Segundo o diretor-adjunto de saúde, é comum o relaxamento de parte da população em relação às medidas de prevenção, que ocorre em vários países que reabriram suas economias, como a França. “A mudança de comportamentos que afetam a saúde é inerentemente difícil e vemos claramente isso em outros exemplos relacionados à saúde pública, como uso de cintos de segurança, capacetes para motos e bicicletas ou assentos de carro para crianças”.

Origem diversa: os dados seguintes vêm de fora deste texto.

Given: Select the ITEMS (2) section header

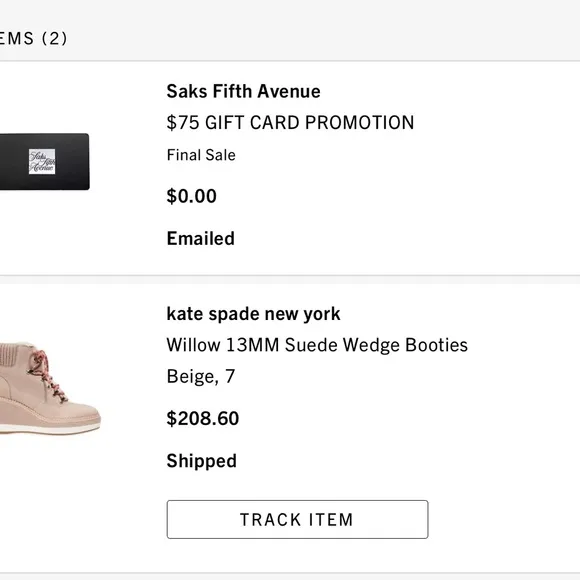Looking at the screenshot, I should click(x=33, y=38).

Os mecanismos mais eficazes para assegurar a mudança de comportamento dependem da cultura e dos hábitos locais, diz ele. “Em alguns países recomendações podem ser suficientes. Em outros, mecanismos mais estritos talvez sejam necessários”, afirma, acrescentando que em todo o mundo a segurança da “nova normalidade” requer algum tipo de mudança de comportamento.

Para Guanais, a pandemia reforça também a necessidade de investimentos na ciência e na colaboração entre centros de pesquisa e o livre intercâmbio de dados. “Na atual crise, a descoberta científica evoluiu muito mais rapidamente do que antes.” A rapidez para identificar o genoma completo da Covid-19 e sua publicação em acesso livre contribuíram para acelerar o desenvolvimento das vacinas atualmente, afirma.